From Yellowstone Park to the National Mall, private companies and volunteers are doing the jobs furloughed government workers aren’t as the current government shutdown continues.
While the liberal media mostly focuses on the problems caused by the shutdown, a few different types of stories are slipping through the cracks. Even National Public Radio notes that businesses are keeping the trails open at Yellowstone National Park:
Two weeks into the government shutdown, National Parks are starting to close. The public has been getting free access, since there are no employees to collect entrance fees of up to $35 per car. But neither are employees there to collect trash and clean bathrooms.
So local businesses stepped in to keep things running.

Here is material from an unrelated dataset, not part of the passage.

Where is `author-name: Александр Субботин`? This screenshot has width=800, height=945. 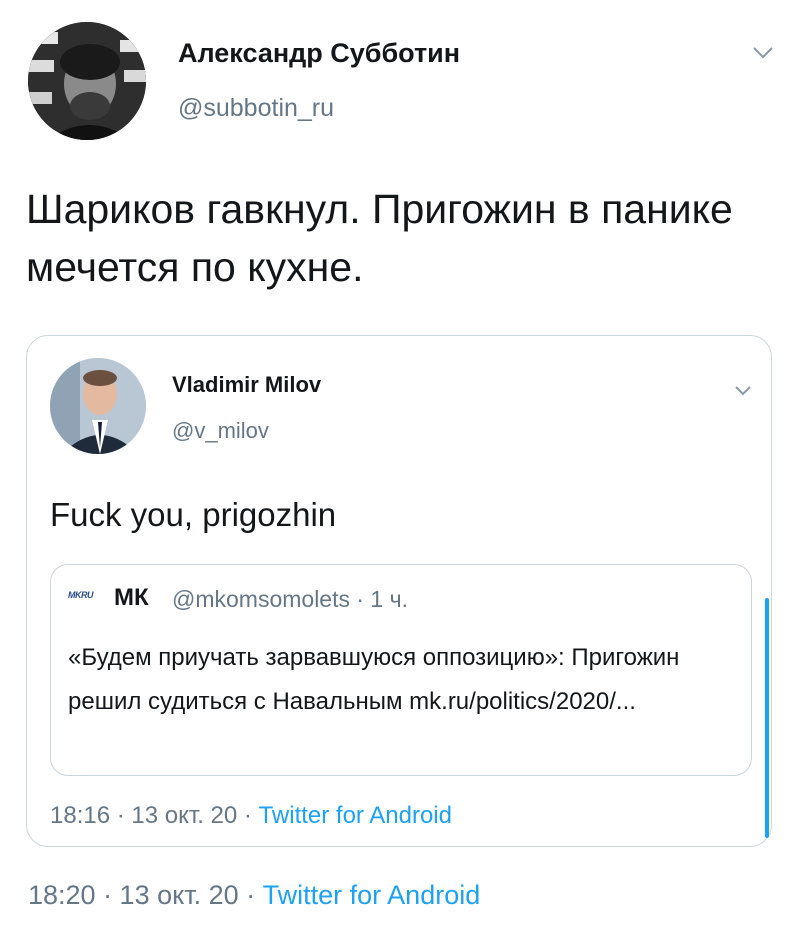
author-name: Александр Субботин is located at coordinates (319, 54).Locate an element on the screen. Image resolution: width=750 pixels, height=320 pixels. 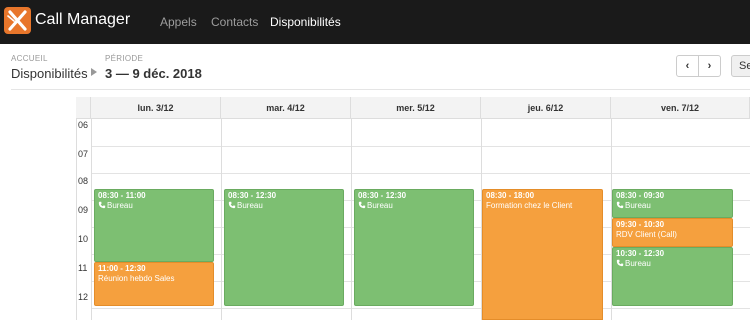
next-week-button: › is located at coordinates (710, 66).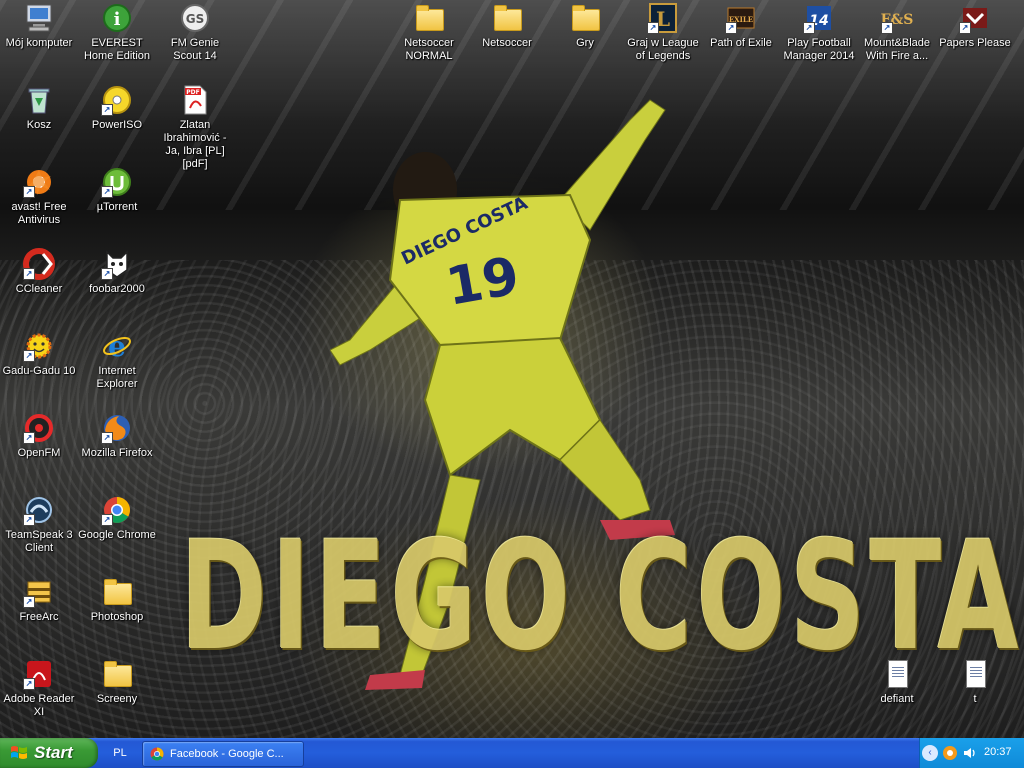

So, during the shutdown, private businesses that operate inside the park are picking up the tab — about $7,500 dollars a day to groom Yellowstone's 300-plus miles of snow-covered roads, and to keep one paved road open to cars. Xanterra Parks and Resorts, which runs the only hotels operating inside the park in winter, is paying most of that — paying park service employees to perform the same grooming duties they do under normal circumstances.
Xanterra asked the 13 guide services that operate in the park to chip in to help pay, and all of them did. It adds up to about 300 bucks a day for each of the guide services.
And will the Park Service reimburse them for paying park employees during the shutdown? 'There is no reimbursement from the government after the shutdown ends,' says Mike Keller, Xanterra's general manager in Yellowstone, 'The funds that we pay operate for those days. We won't be reimbursed the dollars that we've committed for the previous 14 days.'
Nor is Xanterra getting reimbursed for the half-dozen of its own employees who are cleaning park bathrooms during the shutdown.
WJLA in Washington, DC reports that private businesses and volunteering furloughed workers are working to clean things up at the National Mall.
“In the district, trash started piling up on the National Mall shortly after this shutdown started. However now DC private companies and volunteers are working to clean up the mess,” according to WJLA.
There are reports of dog owners cleaning beaches in California from KQUED:
'This is basically citizens standing up and saying, 'If you guys can't do it yourselves because of the shutdown, we will definitely help clean up the parks,' said Sally Stephens, who chairs the dog owner's group.
The Reno Gazette Journal reports:
With few federal employees left to protect some of the nation’s most prized public land, private citizens are using their free time to keep Yosemite National Park clean as the government shutdown drags on.
On Sunday, the Interior Department announced the decision to use visitor fees previously collected at national parks to help deal with maintenance and safety issues as opposed to the funds heading towards their previous destinations.
"Thanks to the strong relationships that many national parks have built with partners across the country, a number of states, private concession companies, and park nonprofit groups have stepped up to provide over two million dollars’ worth of donations and in-kind services to help over forty parks continue to provide key services for visitors," P. Daniel Smith, Deputy Director of The National Parks Service said.